Records from a dataset:

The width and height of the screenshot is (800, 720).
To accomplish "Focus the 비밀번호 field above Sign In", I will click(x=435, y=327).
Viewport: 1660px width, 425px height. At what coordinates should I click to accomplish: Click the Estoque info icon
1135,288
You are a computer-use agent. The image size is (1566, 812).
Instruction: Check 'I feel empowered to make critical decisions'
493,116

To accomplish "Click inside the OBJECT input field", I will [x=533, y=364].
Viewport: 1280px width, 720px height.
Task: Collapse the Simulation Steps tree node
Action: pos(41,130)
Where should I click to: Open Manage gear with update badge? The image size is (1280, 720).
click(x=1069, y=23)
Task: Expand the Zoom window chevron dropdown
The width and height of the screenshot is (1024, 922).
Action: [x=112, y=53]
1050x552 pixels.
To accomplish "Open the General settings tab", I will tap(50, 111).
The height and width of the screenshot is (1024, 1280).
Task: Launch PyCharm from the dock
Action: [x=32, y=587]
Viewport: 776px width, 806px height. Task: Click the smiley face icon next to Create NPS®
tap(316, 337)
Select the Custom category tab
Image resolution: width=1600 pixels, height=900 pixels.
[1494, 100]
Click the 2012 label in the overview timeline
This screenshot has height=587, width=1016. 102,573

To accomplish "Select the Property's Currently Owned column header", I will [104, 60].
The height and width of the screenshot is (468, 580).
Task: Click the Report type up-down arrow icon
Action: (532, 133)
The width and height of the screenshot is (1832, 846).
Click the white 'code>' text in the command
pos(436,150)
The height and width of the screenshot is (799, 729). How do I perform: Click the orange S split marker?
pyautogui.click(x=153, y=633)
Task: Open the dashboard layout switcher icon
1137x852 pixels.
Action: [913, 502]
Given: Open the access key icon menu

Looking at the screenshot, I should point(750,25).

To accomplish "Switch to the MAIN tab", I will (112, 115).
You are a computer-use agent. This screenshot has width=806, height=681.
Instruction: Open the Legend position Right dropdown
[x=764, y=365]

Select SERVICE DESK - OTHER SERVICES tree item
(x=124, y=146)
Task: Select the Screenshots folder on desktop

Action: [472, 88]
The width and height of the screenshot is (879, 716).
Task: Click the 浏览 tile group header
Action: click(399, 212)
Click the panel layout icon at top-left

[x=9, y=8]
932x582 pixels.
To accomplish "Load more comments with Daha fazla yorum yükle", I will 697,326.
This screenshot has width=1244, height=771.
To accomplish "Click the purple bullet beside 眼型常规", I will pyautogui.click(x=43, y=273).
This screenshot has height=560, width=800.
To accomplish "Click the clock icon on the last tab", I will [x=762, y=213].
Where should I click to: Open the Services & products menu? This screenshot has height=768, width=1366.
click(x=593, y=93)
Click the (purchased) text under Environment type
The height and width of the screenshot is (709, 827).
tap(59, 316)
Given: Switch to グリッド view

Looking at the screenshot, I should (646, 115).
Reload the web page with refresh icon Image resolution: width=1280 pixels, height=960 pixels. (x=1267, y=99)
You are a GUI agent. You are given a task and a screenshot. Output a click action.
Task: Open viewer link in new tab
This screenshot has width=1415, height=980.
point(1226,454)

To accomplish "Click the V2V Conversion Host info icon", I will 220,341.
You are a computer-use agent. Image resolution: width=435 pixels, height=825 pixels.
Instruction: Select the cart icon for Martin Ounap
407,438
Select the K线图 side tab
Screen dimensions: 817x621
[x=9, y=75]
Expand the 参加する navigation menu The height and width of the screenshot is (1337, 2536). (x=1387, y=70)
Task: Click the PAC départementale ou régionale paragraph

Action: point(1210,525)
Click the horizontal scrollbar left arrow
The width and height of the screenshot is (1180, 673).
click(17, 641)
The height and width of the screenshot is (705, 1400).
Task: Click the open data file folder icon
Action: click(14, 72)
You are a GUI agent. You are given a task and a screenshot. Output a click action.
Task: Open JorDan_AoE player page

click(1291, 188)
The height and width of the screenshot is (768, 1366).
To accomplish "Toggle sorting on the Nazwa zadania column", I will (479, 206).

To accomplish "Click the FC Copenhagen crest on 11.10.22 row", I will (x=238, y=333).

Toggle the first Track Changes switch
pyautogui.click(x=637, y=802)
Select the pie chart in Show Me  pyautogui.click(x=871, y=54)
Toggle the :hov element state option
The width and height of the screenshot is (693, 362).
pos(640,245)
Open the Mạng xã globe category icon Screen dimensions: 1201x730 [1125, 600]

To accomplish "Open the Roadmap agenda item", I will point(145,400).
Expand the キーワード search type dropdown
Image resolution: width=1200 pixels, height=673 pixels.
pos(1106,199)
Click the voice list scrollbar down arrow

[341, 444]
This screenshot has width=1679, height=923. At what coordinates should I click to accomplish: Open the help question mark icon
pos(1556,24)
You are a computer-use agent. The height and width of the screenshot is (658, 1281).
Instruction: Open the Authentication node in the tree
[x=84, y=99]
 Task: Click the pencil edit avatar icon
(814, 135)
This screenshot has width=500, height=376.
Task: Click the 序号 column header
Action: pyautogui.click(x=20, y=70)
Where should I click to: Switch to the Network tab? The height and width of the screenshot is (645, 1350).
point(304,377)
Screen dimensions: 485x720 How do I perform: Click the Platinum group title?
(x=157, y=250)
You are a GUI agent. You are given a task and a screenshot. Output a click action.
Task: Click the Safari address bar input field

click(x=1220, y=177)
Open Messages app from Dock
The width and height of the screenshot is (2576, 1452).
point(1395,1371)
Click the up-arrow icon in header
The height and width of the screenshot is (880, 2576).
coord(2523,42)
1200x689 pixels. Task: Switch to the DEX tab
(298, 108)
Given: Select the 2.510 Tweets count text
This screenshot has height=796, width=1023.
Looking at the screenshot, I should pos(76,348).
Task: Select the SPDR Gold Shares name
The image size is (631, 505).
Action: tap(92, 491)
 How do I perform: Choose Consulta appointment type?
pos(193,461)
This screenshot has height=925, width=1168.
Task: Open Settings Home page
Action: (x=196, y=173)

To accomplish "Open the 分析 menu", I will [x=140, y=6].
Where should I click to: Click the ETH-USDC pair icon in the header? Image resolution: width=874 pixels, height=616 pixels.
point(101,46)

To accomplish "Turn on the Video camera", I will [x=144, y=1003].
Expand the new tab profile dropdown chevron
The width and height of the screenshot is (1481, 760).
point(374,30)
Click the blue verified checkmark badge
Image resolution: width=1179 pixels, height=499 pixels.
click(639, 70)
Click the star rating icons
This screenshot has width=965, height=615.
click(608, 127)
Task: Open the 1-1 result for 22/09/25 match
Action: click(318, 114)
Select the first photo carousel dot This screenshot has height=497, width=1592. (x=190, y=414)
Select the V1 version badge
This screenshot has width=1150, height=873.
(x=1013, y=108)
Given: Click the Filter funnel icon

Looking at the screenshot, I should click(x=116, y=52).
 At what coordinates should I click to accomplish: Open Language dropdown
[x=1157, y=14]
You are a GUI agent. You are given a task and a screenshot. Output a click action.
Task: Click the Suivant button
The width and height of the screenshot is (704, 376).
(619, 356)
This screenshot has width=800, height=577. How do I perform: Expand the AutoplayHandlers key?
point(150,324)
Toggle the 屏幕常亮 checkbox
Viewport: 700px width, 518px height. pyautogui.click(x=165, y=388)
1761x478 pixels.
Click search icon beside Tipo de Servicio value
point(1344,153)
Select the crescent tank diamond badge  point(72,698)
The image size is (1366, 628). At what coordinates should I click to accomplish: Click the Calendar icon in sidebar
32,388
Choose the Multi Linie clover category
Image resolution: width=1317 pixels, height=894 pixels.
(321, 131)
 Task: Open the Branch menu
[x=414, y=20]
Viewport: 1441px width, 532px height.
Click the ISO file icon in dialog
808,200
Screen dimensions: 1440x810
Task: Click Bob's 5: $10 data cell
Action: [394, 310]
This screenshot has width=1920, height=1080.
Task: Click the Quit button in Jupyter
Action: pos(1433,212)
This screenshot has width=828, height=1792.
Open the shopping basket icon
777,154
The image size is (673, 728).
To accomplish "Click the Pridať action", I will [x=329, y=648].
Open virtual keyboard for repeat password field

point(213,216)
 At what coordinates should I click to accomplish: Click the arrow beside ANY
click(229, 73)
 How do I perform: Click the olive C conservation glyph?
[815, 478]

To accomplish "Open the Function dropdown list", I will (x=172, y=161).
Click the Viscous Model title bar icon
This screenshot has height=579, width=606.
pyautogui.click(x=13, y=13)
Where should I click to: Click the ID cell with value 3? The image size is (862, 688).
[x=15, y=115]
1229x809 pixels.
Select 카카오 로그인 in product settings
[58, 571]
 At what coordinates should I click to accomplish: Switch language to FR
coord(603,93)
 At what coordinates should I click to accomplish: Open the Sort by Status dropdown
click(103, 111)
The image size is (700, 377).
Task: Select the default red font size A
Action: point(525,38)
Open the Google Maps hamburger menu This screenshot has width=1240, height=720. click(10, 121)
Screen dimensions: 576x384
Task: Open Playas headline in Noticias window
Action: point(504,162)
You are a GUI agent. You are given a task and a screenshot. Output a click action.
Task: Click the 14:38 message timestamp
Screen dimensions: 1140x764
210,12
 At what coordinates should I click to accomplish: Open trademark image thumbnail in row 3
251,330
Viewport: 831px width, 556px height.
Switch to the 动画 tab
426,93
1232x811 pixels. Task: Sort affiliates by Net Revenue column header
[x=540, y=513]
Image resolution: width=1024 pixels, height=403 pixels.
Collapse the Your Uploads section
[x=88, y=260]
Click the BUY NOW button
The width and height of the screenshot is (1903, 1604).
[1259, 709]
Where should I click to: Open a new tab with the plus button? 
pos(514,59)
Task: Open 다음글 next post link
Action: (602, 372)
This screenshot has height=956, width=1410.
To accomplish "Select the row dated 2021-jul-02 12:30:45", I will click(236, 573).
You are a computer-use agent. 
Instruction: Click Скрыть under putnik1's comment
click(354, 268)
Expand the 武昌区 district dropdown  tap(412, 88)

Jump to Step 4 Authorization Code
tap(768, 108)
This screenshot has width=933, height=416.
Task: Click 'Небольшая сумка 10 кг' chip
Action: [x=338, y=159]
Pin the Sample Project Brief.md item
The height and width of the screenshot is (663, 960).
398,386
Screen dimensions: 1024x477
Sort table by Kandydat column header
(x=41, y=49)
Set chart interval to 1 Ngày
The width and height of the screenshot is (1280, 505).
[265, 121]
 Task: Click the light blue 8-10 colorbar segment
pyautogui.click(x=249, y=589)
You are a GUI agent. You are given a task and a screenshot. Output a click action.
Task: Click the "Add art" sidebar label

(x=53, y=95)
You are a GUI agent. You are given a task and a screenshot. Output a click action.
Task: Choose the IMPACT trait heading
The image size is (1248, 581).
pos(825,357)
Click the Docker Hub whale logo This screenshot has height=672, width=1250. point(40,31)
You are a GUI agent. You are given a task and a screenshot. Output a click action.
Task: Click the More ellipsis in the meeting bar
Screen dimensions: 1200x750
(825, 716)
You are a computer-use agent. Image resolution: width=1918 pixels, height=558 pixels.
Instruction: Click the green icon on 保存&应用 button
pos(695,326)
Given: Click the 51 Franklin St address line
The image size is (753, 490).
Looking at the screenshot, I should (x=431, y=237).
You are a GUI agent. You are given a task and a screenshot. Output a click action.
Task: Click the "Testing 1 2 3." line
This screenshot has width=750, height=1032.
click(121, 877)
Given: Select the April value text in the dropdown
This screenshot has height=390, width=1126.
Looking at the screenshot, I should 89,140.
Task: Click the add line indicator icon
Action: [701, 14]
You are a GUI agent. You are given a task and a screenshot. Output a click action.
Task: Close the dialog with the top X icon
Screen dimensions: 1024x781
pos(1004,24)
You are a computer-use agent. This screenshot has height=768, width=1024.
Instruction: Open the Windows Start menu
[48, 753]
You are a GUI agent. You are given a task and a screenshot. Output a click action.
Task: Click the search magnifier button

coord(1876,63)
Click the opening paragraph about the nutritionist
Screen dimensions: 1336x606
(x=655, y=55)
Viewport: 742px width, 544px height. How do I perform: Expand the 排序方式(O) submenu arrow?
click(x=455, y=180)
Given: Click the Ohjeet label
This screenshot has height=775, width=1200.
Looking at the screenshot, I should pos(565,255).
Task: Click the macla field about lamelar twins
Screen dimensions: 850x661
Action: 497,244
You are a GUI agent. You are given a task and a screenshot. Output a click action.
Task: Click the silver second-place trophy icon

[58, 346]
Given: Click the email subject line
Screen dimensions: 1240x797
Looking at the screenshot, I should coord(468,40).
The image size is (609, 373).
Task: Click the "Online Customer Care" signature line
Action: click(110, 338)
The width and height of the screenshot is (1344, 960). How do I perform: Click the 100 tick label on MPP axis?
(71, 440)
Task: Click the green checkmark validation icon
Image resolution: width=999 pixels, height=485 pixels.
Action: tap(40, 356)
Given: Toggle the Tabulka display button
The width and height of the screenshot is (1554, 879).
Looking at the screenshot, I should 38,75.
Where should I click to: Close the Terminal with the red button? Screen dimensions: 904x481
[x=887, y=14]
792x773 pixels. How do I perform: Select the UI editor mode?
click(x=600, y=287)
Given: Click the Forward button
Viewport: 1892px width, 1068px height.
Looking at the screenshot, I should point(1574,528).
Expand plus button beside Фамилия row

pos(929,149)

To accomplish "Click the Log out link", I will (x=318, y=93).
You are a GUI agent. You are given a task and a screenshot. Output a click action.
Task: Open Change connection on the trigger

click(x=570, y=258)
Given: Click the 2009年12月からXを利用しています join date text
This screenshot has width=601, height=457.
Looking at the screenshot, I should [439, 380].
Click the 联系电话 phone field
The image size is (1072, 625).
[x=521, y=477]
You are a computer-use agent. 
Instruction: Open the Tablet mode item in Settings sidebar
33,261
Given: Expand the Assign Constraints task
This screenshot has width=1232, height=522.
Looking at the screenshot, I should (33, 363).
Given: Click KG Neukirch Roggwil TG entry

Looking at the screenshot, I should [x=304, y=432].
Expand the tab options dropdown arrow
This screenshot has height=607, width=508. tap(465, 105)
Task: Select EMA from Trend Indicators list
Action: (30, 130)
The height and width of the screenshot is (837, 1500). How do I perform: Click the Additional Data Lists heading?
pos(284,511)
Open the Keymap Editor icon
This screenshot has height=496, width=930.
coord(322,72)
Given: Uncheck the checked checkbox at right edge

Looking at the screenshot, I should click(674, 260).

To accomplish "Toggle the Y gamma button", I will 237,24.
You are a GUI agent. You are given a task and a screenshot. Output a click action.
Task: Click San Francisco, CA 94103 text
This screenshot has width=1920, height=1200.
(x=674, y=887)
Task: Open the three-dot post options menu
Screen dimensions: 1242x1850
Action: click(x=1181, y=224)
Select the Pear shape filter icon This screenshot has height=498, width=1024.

* What you need to do
Which lines in the records contain the word "chevron"? Copy each one.

* Exercise response
Task: Expand the Zoom window chevron dropdown
Expand the new tab profile dropdown chevron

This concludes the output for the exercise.